En la URSS se detenía para su deportación al gulag a cualquier elemento sospechoso de traicionar las sagradas esencias estalinistas, delito que podía consistir en esconder un poco de trigo para evitar la muerte por inanición de sus hijos. Al que discrepaba del criterio del PCUS, aunque fuera en privado, se le fusilaba directamente. Eran los tiempos en que el telón de acero mantenía un adecuado nivel de higiene informativa que permitía a los comunistas actuar con entera libertad.
En Cuba no se sigue rigurosamente el manual clásico. No porque los gobernantes lo consideren inmoral, claro, sino porque la situación geográfica de la isla y el desarrollo de la globalización impide que este tipo de actuaciones se mantengan en secreto por mucho tiempo. De ahí que el castrismo elabore constantemente nuevos argumentos, cada vez más delirantes, para seguir machacando a los disidentes, de forma que a los canallas útiles del otro lado del charco no se les caiga necesariamente la cara de vergüenza al mirarse al espejo cada día.
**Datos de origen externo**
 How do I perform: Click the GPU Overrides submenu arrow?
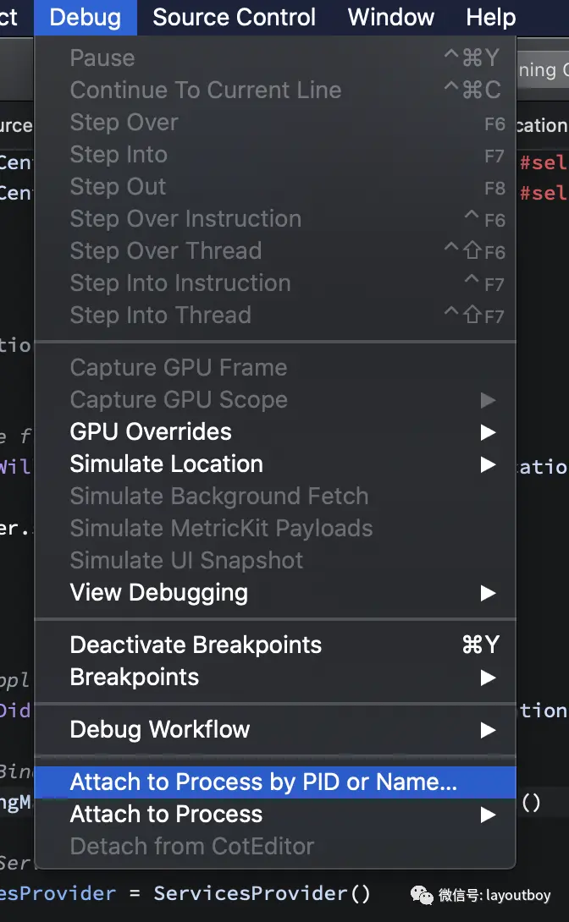(488, 432)
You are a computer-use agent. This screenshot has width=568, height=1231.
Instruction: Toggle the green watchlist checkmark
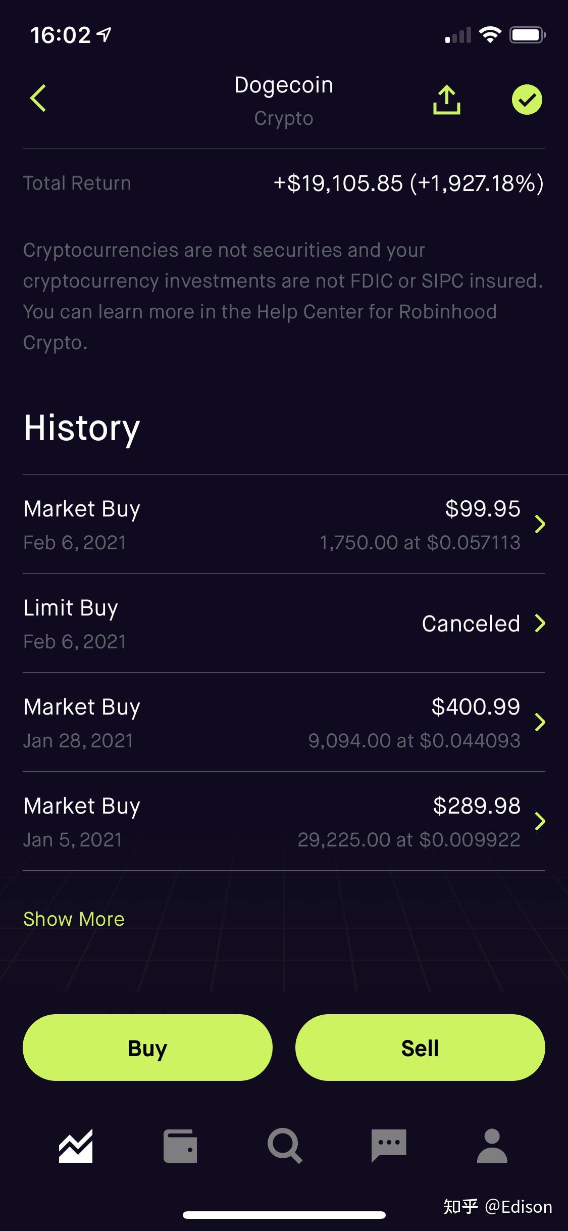[x=527, y=100]
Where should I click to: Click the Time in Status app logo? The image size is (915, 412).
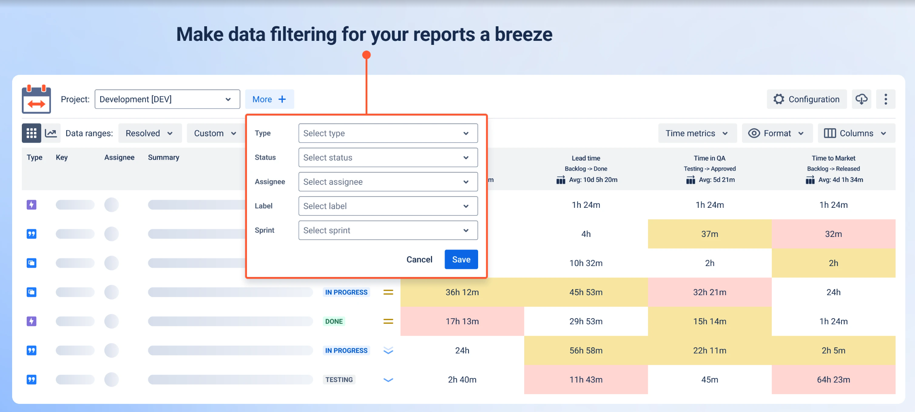(x=36, y=99)
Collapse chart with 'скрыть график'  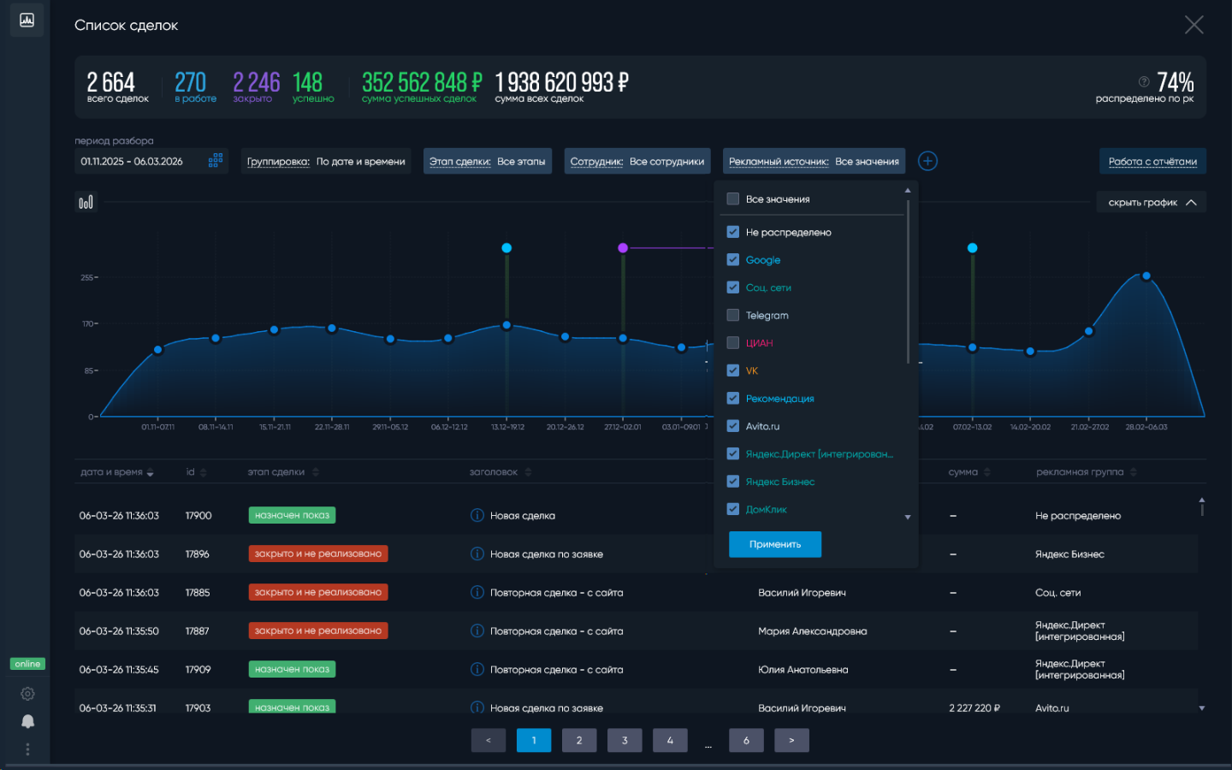pos(1151,202)
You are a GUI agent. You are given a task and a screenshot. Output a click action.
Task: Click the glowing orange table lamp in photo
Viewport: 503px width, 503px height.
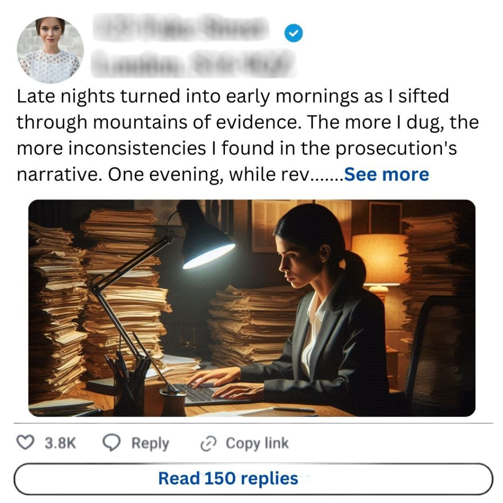pos(378,260)
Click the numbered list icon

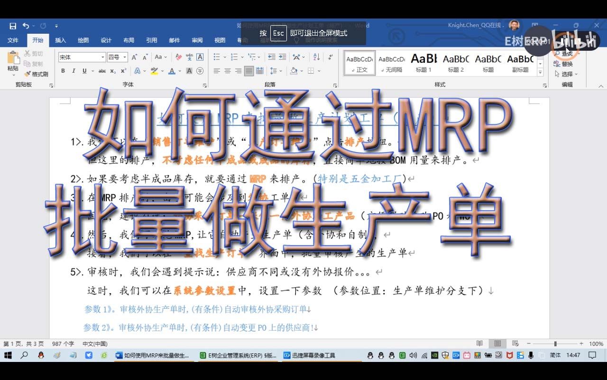234,56
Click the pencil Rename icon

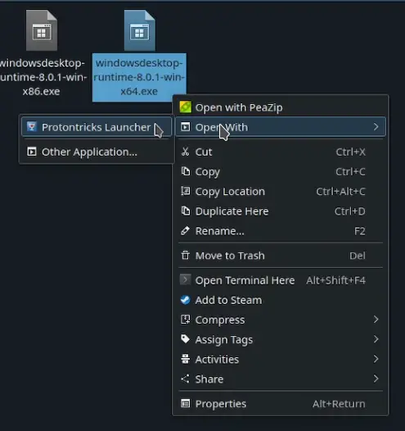point(185,231)
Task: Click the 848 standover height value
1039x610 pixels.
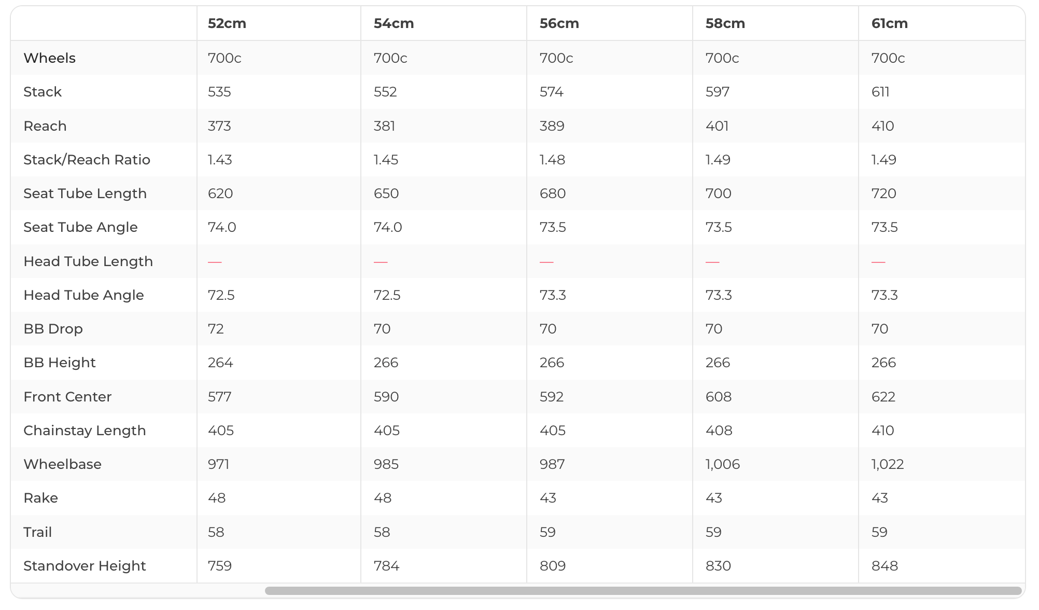Action: 884,566
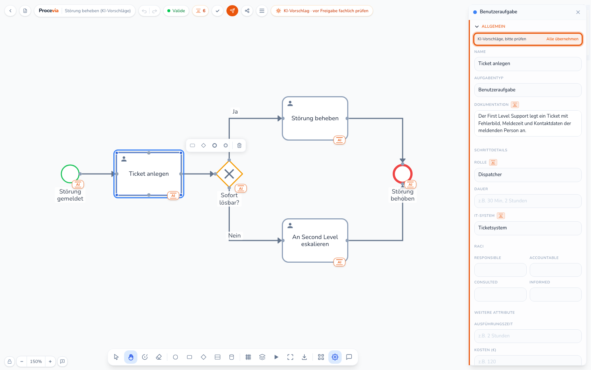Select the pointer selection tool

pyautogui.click(x=116, y=357)
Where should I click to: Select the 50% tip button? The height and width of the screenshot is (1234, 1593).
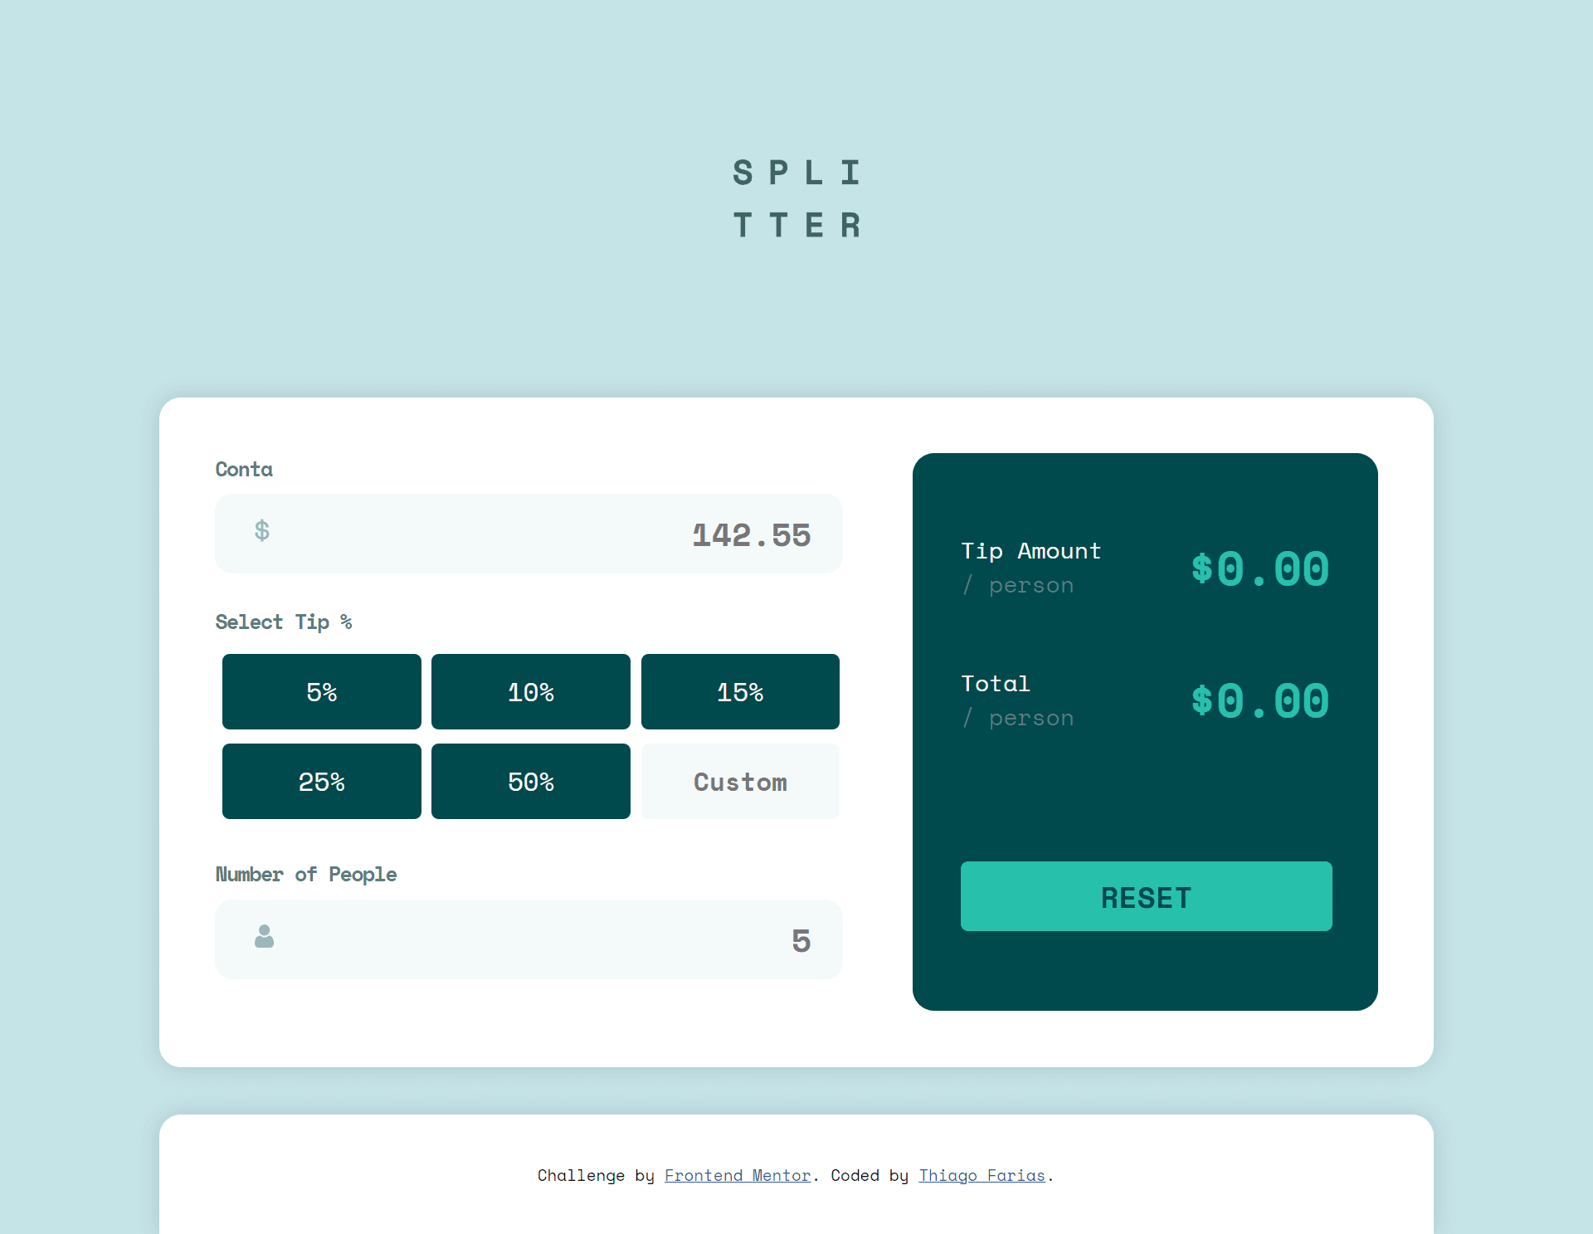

Es sorprendente, quiero decir, absolutamente lógico, que tras la detención del líder de un grupo de rock cubano bajo la acusación de "peligrosidad predelictiva" (para el socialismo todo individuo ajeno al partido es un delincuente potencial), sus colegas musicales del mundo libre miren para otro lado con la conciencia exquisitamente limpia. Salvo las excepciones habituales, la tortura de un músico por las hordas castristas no es algo que les suscite un mínimo sentimiento de solidaridad. "Algo habrá hecho", pensarán nuestras "gentes de la cultura", habitual escuadrón de abajofirmantes antiimperialistas, tan comprometido y hasta violento cuando toca protestar contra Bush o Aznar.
Si el régimen castrista desaparece un día por las cloacas de la historia (su destino natural) y los cubanos recuperan la libertad, no faltarán músicos europeos dispuestos a acudir a la isla para reclamar sus méritos y celebrar la caída del régimen con un macroconcierto. Por supuesto que estarán Pablo Milanés y nuestros zejateros. Gorki Aguila, el rockero encarcelado por los castristas, y sus amigos, apaleados en público por exigir su liberación, probablemente les escupan desde la grada. Si es que viven para entonces.